I am a pessimistic beast. I’m the cat who always lands on his feet, but wonders “what if this time I don’t” on his way down. And, believe me, I know how fucked up that is, but I can’t stop doing it. I think it’s a defense mechanism against disappointment. If I get too excited about something, the chances of expectations not being met are higher than when I actively -or subconsciously- decide to completely give up hope.
April 28th, 2017. Today’s been marked in my calendar for a couple of months now. My flight to New York departs at 4 PM. So yes, I am headed to the airport in a few minutes. Although I decided not to embark to NYC at all. I’m going to pick up my girl, Anna, arriving from Israel. With a sign and all.
People reacted like I was a motherfucking idiot for giving up my fist trip to America “because of a girl.” The truth is that, even though she’s a big driver of this decision, she wasn’t the only reason. I knew the trip was gonna fuck me up.
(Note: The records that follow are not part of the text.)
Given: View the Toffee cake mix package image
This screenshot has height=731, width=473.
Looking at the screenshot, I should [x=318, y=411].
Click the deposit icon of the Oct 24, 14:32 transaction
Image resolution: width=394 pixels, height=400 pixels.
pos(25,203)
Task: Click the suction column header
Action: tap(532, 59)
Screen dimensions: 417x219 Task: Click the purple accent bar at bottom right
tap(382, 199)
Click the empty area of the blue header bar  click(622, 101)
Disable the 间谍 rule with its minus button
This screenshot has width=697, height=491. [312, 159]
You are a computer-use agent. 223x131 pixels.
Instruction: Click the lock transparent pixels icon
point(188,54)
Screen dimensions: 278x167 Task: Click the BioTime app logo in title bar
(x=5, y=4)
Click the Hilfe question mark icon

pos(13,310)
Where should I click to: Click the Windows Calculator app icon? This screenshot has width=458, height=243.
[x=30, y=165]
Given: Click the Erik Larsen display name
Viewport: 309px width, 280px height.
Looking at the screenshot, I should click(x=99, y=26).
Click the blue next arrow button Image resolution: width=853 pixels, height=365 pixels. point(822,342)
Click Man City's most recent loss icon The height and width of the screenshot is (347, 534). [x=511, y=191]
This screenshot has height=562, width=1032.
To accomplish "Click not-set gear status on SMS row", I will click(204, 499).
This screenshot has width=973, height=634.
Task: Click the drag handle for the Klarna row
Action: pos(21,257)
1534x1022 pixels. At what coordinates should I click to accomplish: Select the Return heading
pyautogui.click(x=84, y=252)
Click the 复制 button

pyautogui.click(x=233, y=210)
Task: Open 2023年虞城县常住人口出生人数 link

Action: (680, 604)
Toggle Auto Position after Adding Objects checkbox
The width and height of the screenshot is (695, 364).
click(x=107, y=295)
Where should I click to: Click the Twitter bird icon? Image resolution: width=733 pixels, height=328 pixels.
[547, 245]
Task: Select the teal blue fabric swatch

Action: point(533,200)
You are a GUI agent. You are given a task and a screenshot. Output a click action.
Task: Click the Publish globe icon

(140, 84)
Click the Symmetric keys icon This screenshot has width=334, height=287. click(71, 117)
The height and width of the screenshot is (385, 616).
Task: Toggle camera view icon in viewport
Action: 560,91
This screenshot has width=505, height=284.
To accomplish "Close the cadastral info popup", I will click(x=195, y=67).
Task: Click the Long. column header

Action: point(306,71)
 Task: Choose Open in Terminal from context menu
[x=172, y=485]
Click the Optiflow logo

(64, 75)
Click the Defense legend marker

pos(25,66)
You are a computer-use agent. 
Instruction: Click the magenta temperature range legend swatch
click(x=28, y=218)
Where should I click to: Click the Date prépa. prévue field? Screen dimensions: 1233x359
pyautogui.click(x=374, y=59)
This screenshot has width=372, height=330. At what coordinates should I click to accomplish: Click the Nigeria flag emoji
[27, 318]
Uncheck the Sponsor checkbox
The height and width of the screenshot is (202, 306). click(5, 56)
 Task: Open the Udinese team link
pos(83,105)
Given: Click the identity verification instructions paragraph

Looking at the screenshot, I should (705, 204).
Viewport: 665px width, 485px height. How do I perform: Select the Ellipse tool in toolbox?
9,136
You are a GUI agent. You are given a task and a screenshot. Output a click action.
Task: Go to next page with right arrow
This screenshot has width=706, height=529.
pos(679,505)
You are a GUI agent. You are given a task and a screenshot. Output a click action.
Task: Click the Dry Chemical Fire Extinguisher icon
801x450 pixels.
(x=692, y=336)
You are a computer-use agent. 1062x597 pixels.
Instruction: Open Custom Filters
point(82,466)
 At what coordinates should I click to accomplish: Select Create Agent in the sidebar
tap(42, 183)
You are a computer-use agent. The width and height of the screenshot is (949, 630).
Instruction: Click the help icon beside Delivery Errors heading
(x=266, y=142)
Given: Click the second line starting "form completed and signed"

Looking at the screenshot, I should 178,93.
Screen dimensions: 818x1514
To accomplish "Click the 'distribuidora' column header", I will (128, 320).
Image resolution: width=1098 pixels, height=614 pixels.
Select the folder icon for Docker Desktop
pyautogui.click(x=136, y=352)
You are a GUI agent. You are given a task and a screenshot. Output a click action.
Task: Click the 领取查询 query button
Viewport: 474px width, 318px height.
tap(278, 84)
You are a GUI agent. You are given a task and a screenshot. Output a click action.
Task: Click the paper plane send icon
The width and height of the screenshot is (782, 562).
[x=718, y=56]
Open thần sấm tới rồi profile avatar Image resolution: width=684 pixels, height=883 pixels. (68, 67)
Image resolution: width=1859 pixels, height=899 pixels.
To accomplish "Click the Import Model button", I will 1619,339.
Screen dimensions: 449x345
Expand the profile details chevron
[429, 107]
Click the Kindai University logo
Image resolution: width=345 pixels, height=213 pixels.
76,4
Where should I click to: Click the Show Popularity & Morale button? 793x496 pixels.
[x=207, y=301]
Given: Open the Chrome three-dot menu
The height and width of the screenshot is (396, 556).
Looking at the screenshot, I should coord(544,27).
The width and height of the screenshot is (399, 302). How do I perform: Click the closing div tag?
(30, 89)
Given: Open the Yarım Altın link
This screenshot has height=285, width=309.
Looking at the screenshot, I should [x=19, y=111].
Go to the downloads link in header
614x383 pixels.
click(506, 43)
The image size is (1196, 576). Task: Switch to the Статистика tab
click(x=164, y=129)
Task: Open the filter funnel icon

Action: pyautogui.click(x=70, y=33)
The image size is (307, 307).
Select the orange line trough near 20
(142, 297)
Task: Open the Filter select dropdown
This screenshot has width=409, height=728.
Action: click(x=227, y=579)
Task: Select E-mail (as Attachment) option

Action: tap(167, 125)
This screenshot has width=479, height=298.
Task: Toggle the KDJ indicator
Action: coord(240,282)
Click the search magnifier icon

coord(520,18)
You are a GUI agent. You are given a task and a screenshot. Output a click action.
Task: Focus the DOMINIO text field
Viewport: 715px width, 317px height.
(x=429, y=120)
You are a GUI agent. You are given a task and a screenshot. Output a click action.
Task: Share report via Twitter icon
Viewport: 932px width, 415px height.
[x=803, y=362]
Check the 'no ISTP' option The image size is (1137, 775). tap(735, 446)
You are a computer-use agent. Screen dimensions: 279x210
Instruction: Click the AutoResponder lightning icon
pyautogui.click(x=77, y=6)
I was gonna have the mother of all depressions, aimlessly walking alone in the Big Apple. So I said “Fuck that” and decided instead to go with best thing that has happened to me in a while. New York can wait.
What comes next is scary as hell, too. Things turned very serious, very fast, and I don’t know what to think about it. Is this good or bad? Are we ready for this? Are we meant to last? What’s in store for us? Question after question that I cannot answer. Not yet, and maybe not ever.
Being single under the circumstances I’ve been was complex. But whatever fuck-up I was up to, whatever mistake I made, it mostly affected only me. Victimless crimes. Not anymore. That puts a lot of pressure on me, and the only way in which I can know if I can take it, is by taking the chance. The risk of fucking up being the only guarantee. Not very encouraging, right?
Here I go, then. Bound to the Copenhagen airport, with a lump in my throat and a welcome sign on a paper in my pocket. Shit just got real. Oh Lord, have mercy on me.